I don't think the price will go down as new and better iterations will release and stay at a high cost. New consoles always release at around the same initial price.

Wanna guess what an atari cost adjusted for inflation? $796. Prices will come down given time, manufacturing processes improve etc. We are day zero here for consumer VR.
 

senahorse

Member
I would think the price absolutely goes down, at some point we reach a stage where resolution combined with tech like foveated rendering creates diminishing returns for screen resolution, the optics will get cheaper within time, as well as other associated parts. Sure there will be new features and standalone headsets that have built in compute and different form factors being iterated on and some things will definitely add to the cost but for a headset that uses your PC's CPU/GPU the price will only get lower for the most part.

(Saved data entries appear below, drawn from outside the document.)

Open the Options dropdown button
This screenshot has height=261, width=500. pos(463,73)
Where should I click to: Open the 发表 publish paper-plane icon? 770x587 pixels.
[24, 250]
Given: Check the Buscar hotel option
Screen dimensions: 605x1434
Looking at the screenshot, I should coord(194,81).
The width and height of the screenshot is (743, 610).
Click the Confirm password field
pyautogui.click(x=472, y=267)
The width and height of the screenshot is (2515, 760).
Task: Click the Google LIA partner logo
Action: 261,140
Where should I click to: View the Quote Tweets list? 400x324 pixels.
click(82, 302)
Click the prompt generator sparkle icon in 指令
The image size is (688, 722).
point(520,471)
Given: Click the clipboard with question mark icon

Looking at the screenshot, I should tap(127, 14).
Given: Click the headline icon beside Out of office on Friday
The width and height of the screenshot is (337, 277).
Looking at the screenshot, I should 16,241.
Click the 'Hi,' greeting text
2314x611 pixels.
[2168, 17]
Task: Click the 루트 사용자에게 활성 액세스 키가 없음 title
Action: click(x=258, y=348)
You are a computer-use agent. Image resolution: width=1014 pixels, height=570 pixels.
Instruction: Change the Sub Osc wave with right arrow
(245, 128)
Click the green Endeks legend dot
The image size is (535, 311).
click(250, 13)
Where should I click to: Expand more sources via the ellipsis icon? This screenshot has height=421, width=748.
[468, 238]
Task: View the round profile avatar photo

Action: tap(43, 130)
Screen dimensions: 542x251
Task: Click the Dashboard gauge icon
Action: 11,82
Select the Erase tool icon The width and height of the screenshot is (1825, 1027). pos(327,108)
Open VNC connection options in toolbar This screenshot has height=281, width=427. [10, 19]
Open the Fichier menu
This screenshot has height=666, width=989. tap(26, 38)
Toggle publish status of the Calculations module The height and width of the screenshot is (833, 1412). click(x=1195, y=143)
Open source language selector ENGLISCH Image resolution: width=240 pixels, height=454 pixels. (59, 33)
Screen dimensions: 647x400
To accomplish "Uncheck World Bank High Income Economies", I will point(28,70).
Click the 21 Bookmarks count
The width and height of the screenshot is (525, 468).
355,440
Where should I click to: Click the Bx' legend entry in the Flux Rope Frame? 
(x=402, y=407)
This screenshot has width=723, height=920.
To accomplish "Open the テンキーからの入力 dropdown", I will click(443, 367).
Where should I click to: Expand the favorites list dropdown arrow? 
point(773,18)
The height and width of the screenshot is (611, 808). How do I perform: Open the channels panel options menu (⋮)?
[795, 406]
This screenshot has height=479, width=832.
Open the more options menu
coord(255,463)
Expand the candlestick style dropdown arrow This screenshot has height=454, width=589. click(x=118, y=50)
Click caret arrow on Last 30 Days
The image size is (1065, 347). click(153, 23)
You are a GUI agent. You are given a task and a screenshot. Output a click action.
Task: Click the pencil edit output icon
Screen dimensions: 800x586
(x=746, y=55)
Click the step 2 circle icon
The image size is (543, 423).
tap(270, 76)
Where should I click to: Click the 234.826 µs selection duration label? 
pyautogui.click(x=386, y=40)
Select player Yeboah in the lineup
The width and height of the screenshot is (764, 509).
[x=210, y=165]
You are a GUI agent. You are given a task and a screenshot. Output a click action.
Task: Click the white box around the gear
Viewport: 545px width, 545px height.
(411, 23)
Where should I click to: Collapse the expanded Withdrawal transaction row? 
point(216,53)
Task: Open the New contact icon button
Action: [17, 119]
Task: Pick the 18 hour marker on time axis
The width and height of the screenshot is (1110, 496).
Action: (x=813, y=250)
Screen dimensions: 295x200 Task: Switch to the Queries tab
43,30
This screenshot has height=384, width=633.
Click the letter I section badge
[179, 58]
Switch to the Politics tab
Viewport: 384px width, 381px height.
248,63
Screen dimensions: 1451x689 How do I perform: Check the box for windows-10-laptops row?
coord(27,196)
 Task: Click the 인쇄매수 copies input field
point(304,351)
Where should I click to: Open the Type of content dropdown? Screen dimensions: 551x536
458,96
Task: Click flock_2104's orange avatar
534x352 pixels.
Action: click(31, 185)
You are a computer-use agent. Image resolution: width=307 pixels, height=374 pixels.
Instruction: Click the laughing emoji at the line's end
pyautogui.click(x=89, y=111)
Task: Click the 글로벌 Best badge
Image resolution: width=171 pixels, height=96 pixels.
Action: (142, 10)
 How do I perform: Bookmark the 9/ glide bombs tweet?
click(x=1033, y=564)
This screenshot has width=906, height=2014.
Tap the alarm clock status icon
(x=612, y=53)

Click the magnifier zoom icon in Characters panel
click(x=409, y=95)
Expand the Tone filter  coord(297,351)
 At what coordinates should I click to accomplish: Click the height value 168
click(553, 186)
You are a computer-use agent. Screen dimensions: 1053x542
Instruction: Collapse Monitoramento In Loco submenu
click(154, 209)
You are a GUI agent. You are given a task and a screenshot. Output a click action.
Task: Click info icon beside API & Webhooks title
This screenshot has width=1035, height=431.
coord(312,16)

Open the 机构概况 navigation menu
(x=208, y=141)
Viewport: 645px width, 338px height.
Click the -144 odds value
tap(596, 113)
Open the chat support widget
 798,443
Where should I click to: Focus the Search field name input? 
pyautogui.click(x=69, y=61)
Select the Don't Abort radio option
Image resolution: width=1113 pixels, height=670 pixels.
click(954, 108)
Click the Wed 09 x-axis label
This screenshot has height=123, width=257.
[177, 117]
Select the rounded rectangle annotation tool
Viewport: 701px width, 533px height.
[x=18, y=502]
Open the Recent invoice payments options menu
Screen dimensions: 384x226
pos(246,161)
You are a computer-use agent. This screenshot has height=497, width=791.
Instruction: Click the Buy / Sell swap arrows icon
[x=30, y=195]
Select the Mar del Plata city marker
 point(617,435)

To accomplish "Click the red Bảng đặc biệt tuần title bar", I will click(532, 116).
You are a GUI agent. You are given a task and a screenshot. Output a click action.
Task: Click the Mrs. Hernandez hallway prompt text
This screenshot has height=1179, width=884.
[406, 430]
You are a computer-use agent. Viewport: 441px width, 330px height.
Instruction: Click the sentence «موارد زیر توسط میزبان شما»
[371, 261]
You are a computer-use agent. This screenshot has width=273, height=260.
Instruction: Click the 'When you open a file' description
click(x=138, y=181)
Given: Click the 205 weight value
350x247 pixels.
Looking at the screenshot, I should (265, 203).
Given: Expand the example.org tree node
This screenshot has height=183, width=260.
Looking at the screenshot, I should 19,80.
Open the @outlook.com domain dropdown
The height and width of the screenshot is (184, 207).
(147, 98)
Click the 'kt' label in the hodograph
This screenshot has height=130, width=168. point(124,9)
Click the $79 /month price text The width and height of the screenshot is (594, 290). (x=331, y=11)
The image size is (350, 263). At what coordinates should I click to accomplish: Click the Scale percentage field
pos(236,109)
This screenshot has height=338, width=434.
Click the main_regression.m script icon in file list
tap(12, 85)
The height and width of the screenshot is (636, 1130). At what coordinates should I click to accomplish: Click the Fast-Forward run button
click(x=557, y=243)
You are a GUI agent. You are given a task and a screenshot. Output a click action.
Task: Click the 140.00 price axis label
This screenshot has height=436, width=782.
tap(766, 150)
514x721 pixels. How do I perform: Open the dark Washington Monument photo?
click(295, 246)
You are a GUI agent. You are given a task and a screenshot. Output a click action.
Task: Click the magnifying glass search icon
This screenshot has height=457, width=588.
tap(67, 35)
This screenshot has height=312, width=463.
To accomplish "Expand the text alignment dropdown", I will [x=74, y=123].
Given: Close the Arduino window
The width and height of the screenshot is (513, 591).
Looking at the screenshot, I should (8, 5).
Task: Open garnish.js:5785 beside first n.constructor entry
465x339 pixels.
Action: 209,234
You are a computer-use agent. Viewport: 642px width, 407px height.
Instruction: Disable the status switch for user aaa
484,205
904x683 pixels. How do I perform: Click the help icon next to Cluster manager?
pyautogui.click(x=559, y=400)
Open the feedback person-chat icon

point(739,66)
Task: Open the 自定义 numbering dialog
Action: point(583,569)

edit: There is also the other multitude of uses, such as sport and other live events, training tools (used in medicine, engineering etc), work at home applications, meetings, people being able to sit at the xmas table while away. There are so many uses for this technology, it's staggering.
 
But VR is the future you see! When it's time to get real, and make a realistic prediction there's no-one. If VR is the future, why is it so hard to answer YES to my question then?
Where are the fervent defenders of VR?
VR just came out so good luck making predictions rofl
maybe in 5 years you'll be able to see clearer where VR is heading, but now you're just wasting your breath
 

senahorse

Member
Do you think it will be affordable in 2026? I think not. High-end smart phones are still expensive.

The bleeding edge of everything is always expensive. The first smart phones were around $1000, you can now buy something potentially magnitudes (at least much more powerful) more powerful for $50.